• _EXERCISE AIM_
Reproduce word for word the stretch of records from the start through the line containing "click(x=117, y=45)", leaving the pictures out.

#### INFORMATION SHOWN

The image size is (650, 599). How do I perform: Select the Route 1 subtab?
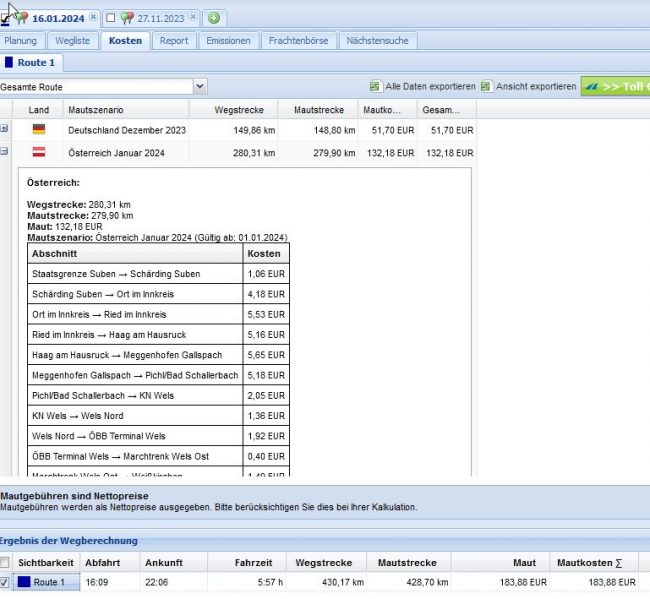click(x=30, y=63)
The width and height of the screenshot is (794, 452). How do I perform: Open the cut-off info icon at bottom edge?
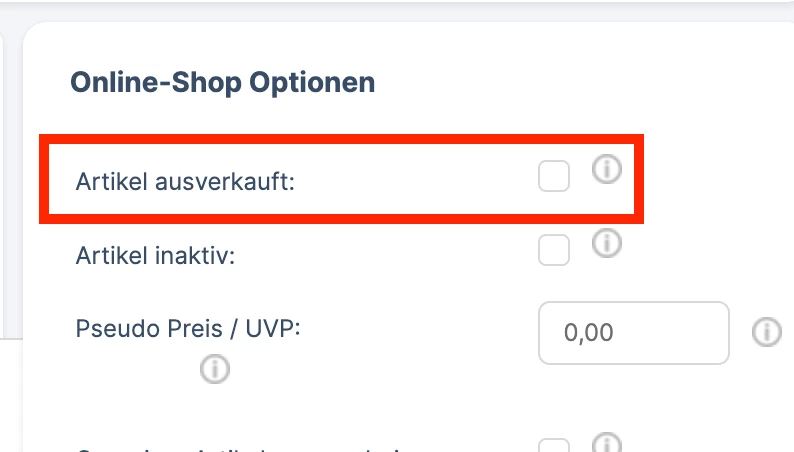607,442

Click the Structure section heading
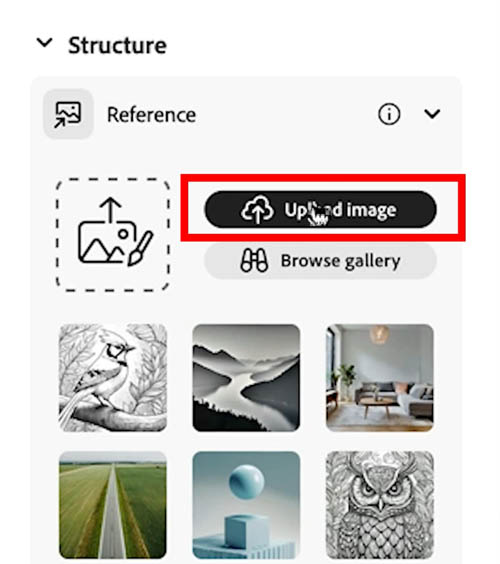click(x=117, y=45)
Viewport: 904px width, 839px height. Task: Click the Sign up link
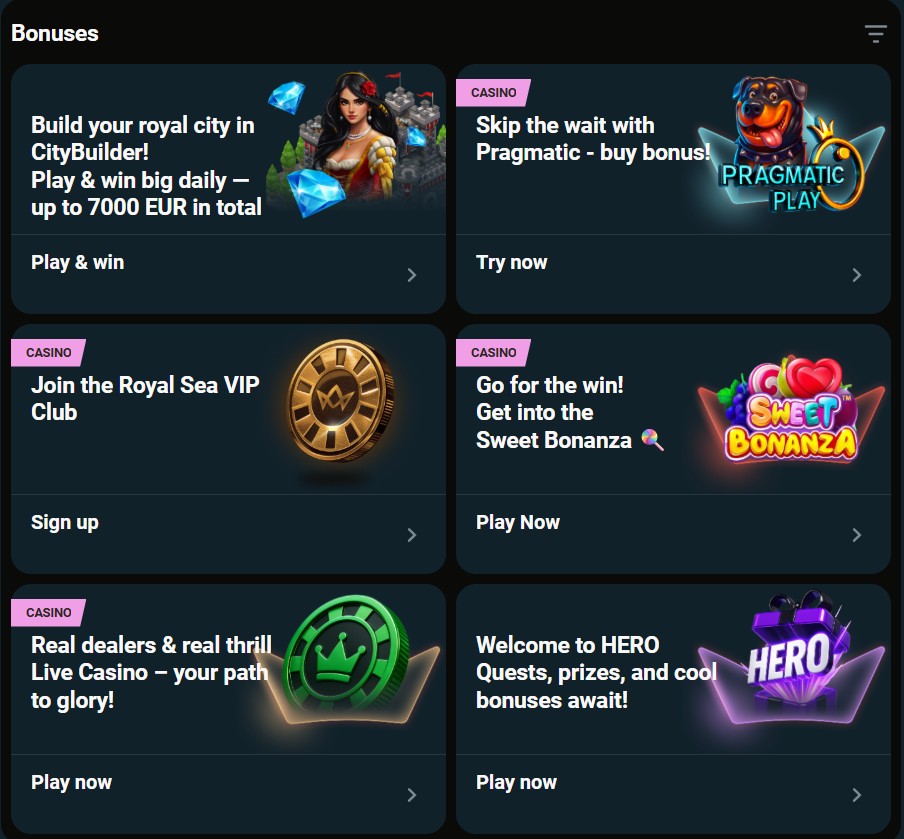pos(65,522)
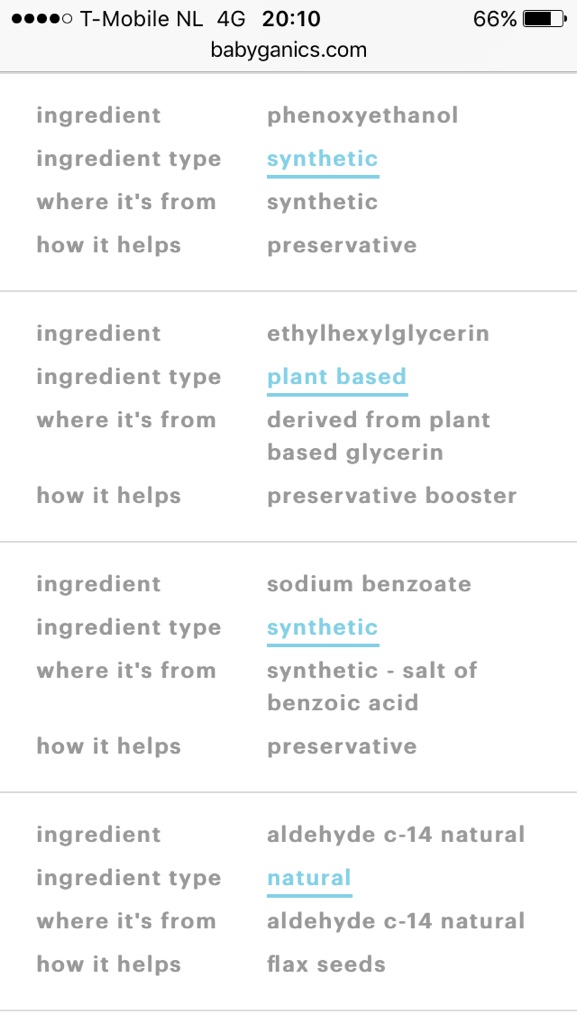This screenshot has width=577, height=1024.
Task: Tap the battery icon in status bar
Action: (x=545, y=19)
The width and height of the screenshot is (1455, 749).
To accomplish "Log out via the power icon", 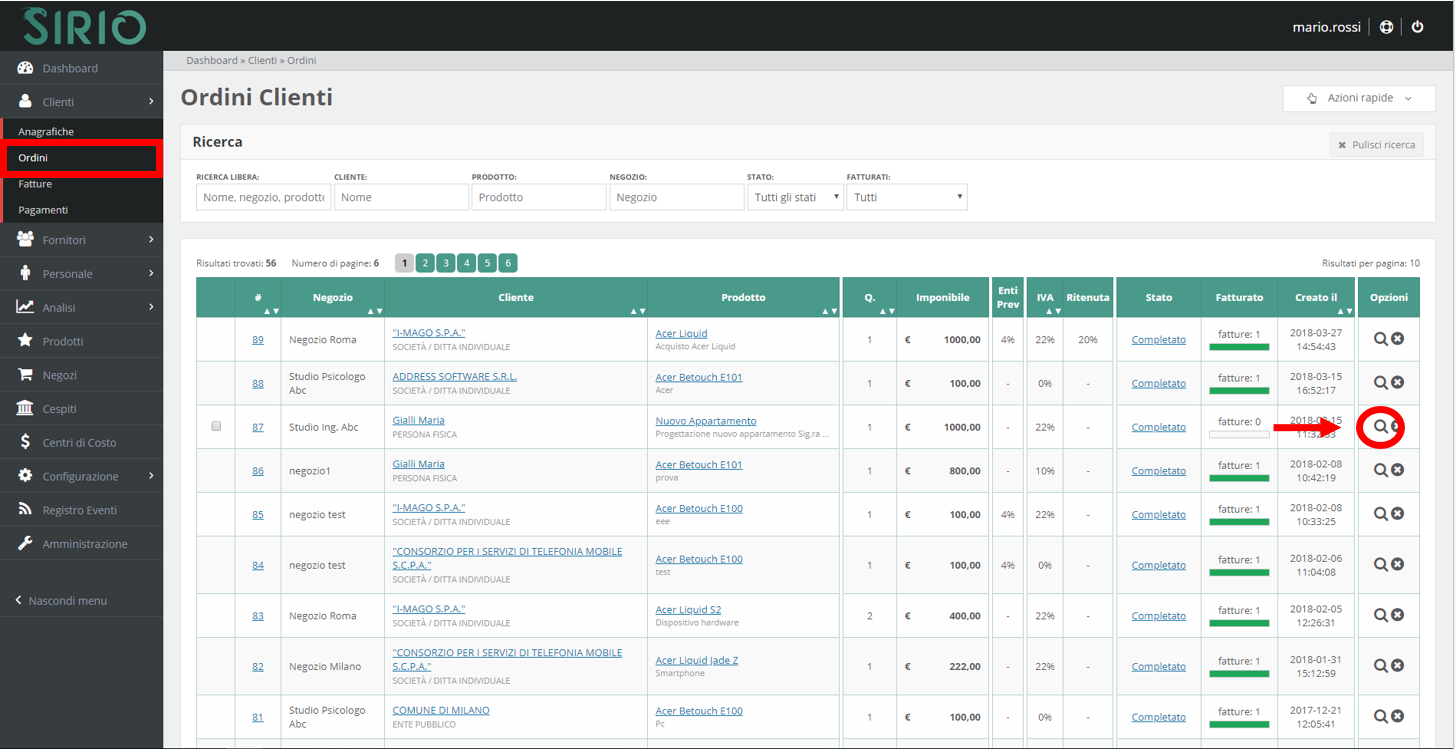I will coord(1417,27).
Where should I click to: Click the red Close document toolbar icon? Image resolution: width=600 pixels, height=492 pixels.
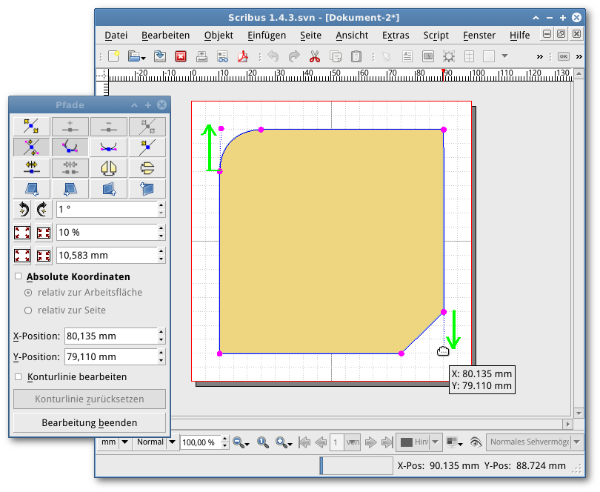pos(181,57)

########

• _TASK ANSWER_
The image size is (650, 599). How do I perform: Select the Route 1 subtab?
click(x=30, y=63)
The width and height of the screenshot is (794, 452). How do I perform: Open the cut-off info icon at bottom edge?
607,442

Click the Structure section heading
click(x=117, y=45)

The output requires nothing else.